Verdinexor (ATG-527) is a first-in-class, oral Selective Inhibitor of Nuclear Export (SINE) compound being investigated across a variety of non-oncology indications in humans with an initial focus as a potential broad-spectrum treatment for viral diseases. Verdinexor functions by binding to and inhibiting the nuclear export protein XPO1 (also called CRM1), which is believed to be responsible for the movement of critical host cell and pathogen encoded cargoes across the nuclear membrane into the cytoplasm. Inhibition of this process with verdinexor results in accumulation of these cargoes in the nucleus, where they promote an anti-inflammatory state and prevent key steps in pathogen replication from occurring. Prior preclinical research showed efficacy of verdinexor in several viral models, including HIV and promising pre-clinical data has also been observed in multiple additional non-oncology indications.
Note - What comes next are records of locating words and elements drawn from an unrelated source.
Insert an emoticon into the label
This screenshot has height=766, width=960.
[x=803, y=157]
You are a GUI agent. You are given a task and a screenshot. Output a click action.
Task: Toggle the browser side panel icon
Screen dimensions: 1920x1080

In a previously conducted randomized, double-blind, placebo-controlled, dose-escalating Phase 1 clinical trial in healthy human volunteers, verdinexor was found to be generally safe and well tolerated, with adverse events occurring in similar number and grade as placebo.

About KPT-9274

KPT-9274 (ATG-019) is a first-in-class, orally bioavailable, small molecule immunometabolic modulator that works through non-competitive dual inhibition of p21-activated kinase 4 (PAK4) and nicotinamide phosphoribosyltransferase (NAMPT). NAMPT and NAPRT (Nicotinate Phosphoribosyltransferas) are the two main pathways for production of the NAD (nicotinamide dinucleotide). About 15-30% of all solid tumors are deficient in NAPRT, making them reliant on NAMPT for NAD production. Co-inhibition of PAK4 and NAMPT is believed to lead to synergistic anti-tumor effects through suppression of ß-catenin by blocking PAK4, leading to both immune cell activation and inhibition of tumor growth, blockade of DNA repair, cell cycle arrest, and energy depletion through NAMPT inhibition, and ultimately apoptosis. KPT-9274 may therefore have both immune-activating and direct antitumor effects. Tumors deficient in NAPRT may be particularly susceptible to KPT-9274’s actions. In contrast, normal cells are less sensitive to inhibition by KPT-9274 due in part to their relative genomic stability and lower metabolic demands. KPT-9274 is currently being evaluated in a Phase 1 clinical study in advanced solid tumors and non-Hodgkin’s lymphoma.